Before copying, set aside the pictures; then restate exactly the lines from the one with "Given: Click the" through the last line of the records.

··· INFORMATION

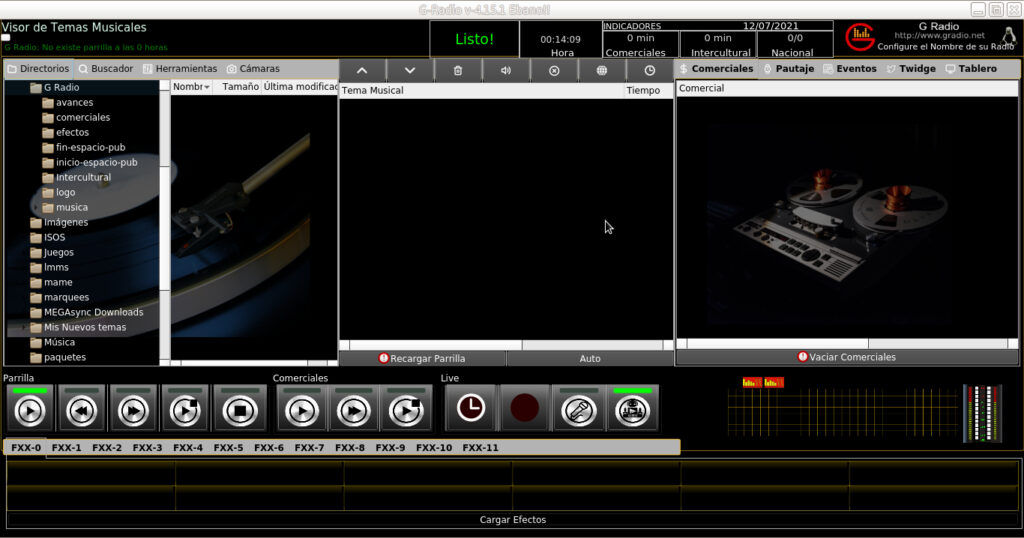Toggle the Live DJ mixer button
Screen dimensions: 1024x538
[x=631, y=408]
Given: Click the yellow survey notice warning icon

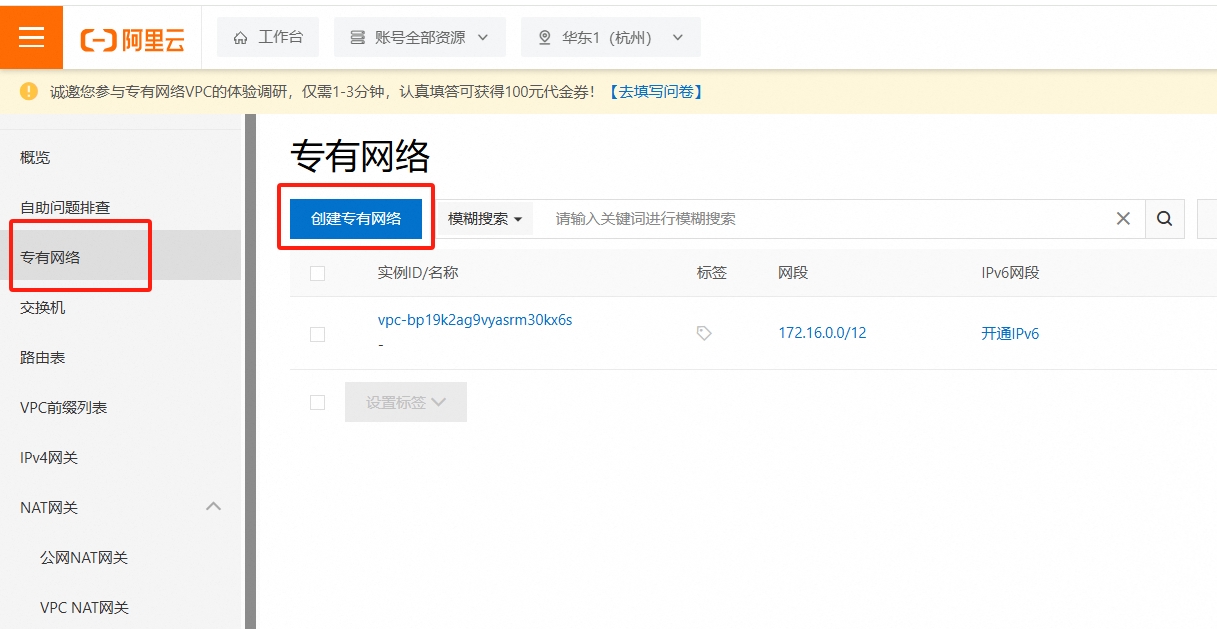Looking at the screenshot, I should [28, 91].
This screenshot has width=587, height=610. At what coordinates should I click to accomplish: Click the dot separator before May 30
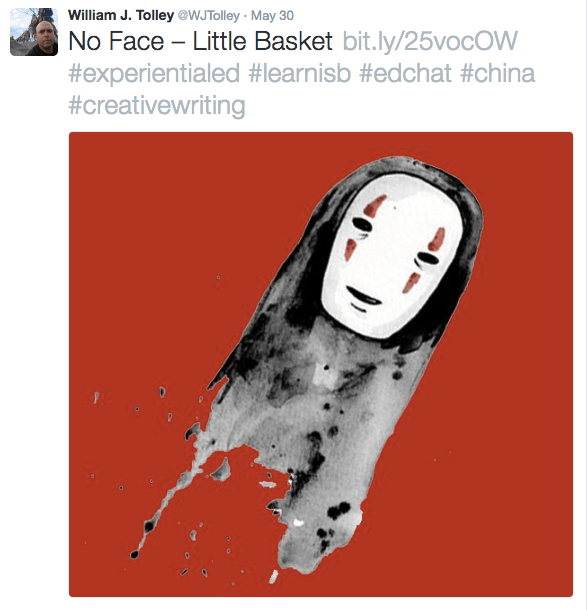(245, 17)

······

- [OUTPUT FOR THIS EXERCISE]
Given: Click the yellow survey notice warning icon

Looking at the screenshot, I should [28, 91].
This screenshot has width=587, height=610. At what coordinates should I click to accomplish: Click the dot separator before May 30
(245, 17)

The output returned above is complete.